Excerpts from a dataset
+++++

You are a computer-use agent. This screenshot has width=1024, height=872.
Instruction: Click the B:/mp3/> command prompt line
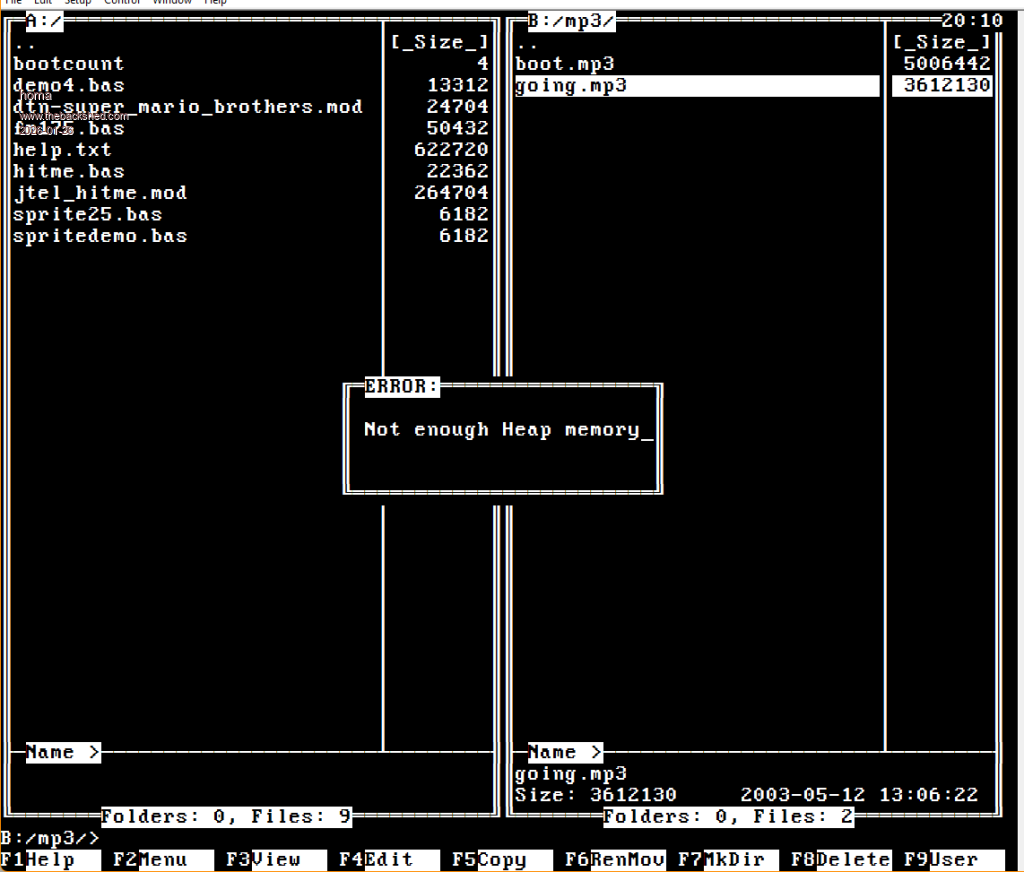click(x=50, y=838)
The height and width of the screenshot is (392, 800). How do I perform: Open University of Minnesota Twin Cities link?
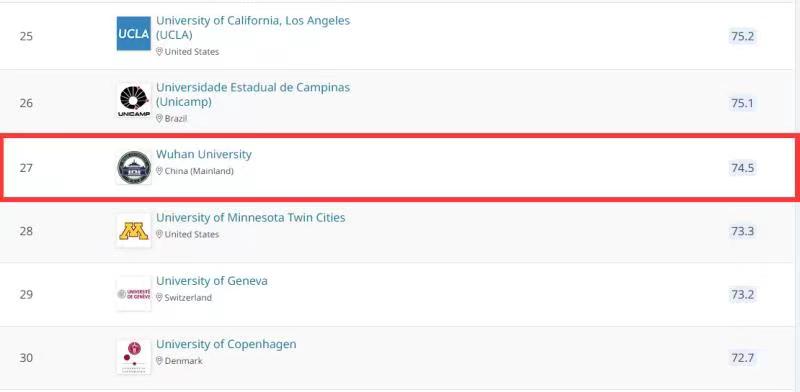point(251,218)
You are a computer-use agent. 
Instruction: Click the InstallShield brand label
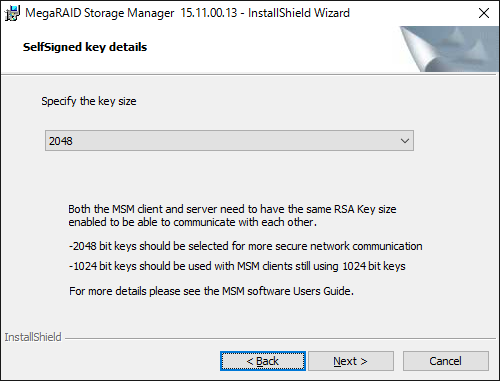[x=33, y=337]
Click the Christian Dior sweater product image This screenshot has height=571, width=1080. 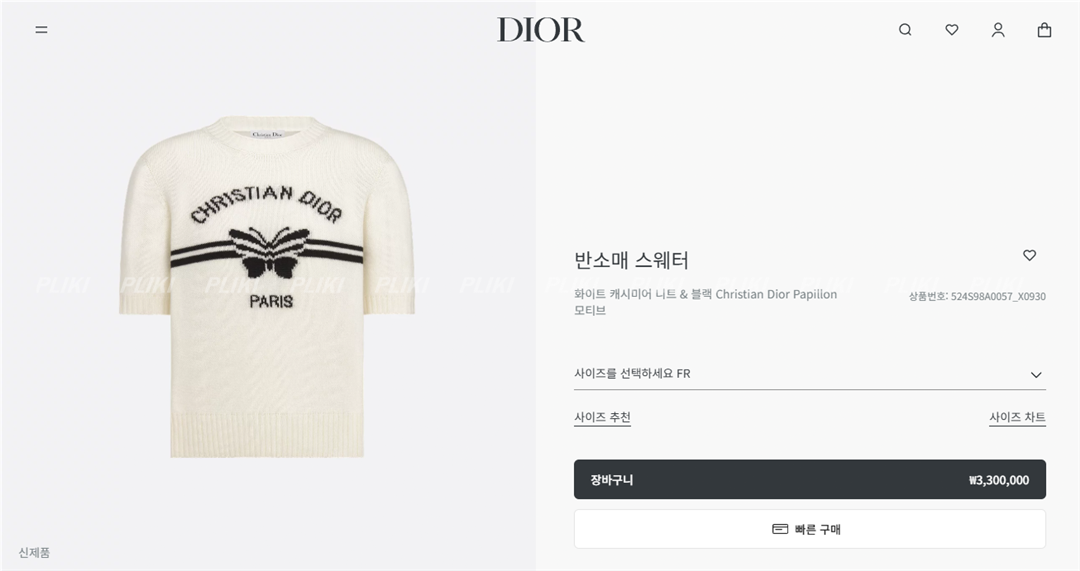pyautogui.click(x=267, y=287)
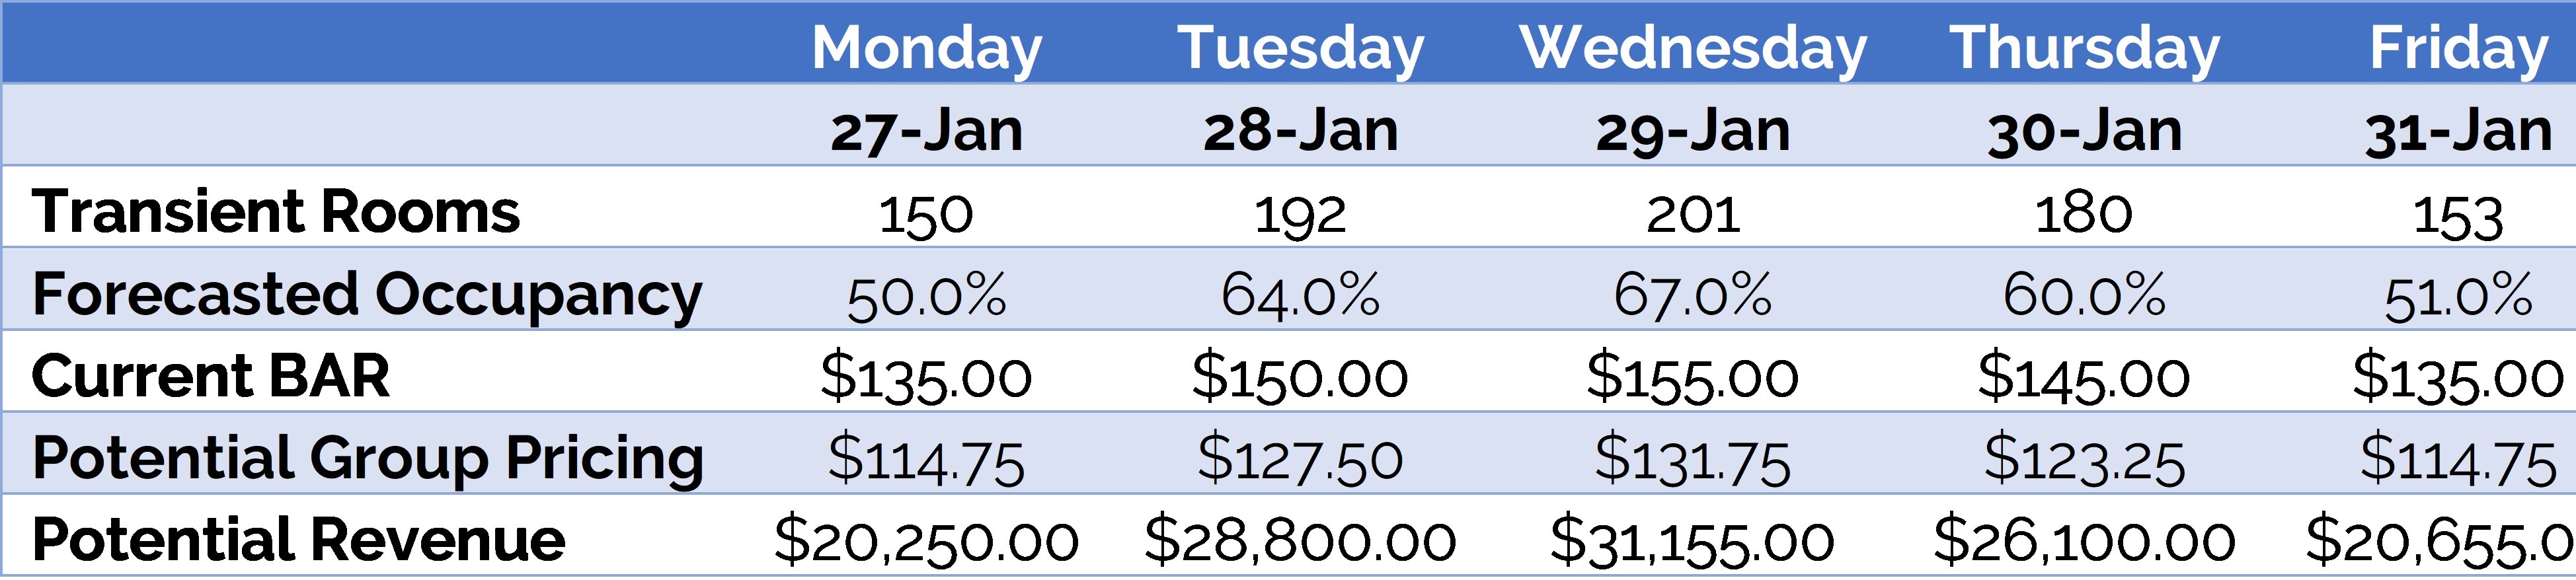Click Monday's $20,250.00 potential revenue cell

coord(926,541)
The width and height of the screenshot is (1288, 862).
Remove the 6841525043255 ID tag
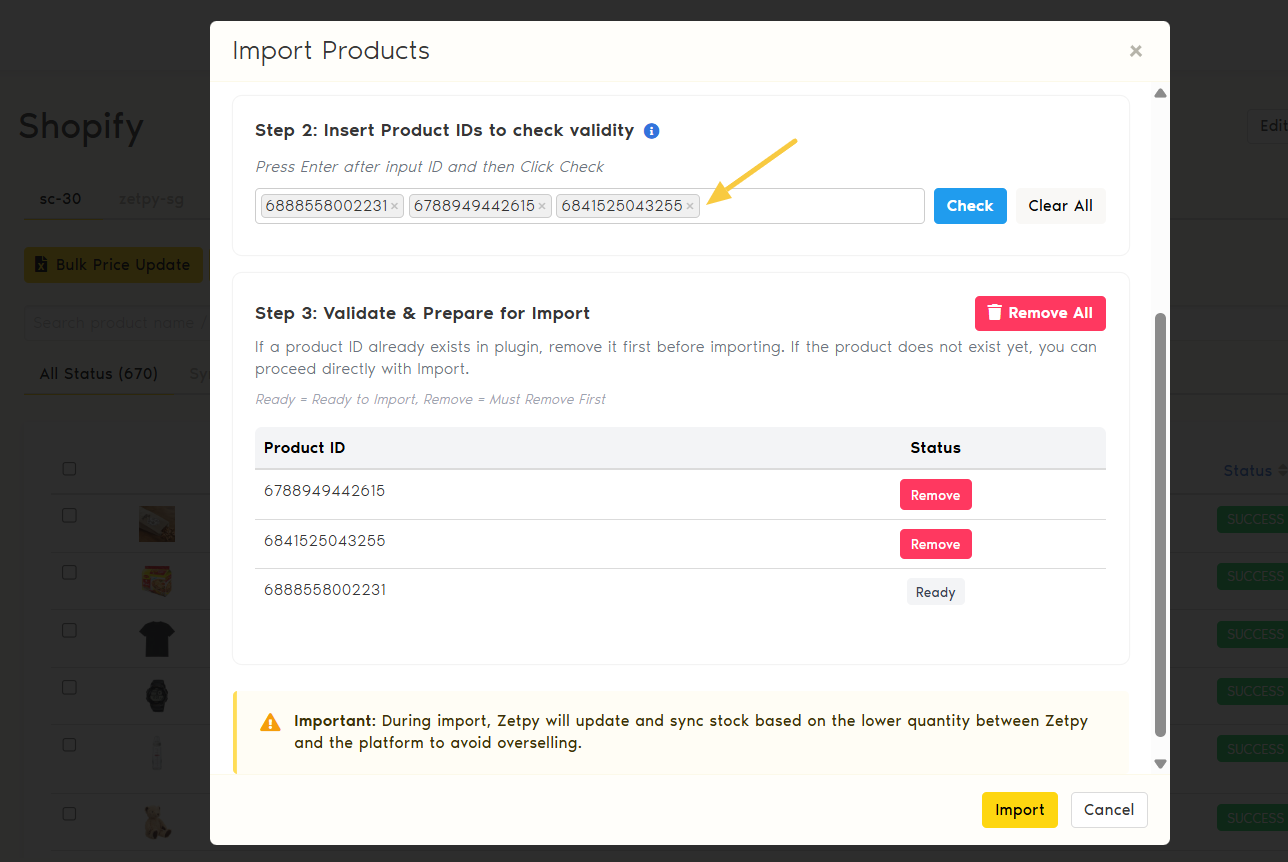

+++++

Only lines with the word "computer" go in the answer. Take them all from the entries above.

You are a computer-use agent. This screenshot has width=1024, height=872.
You are a computer-use agent. 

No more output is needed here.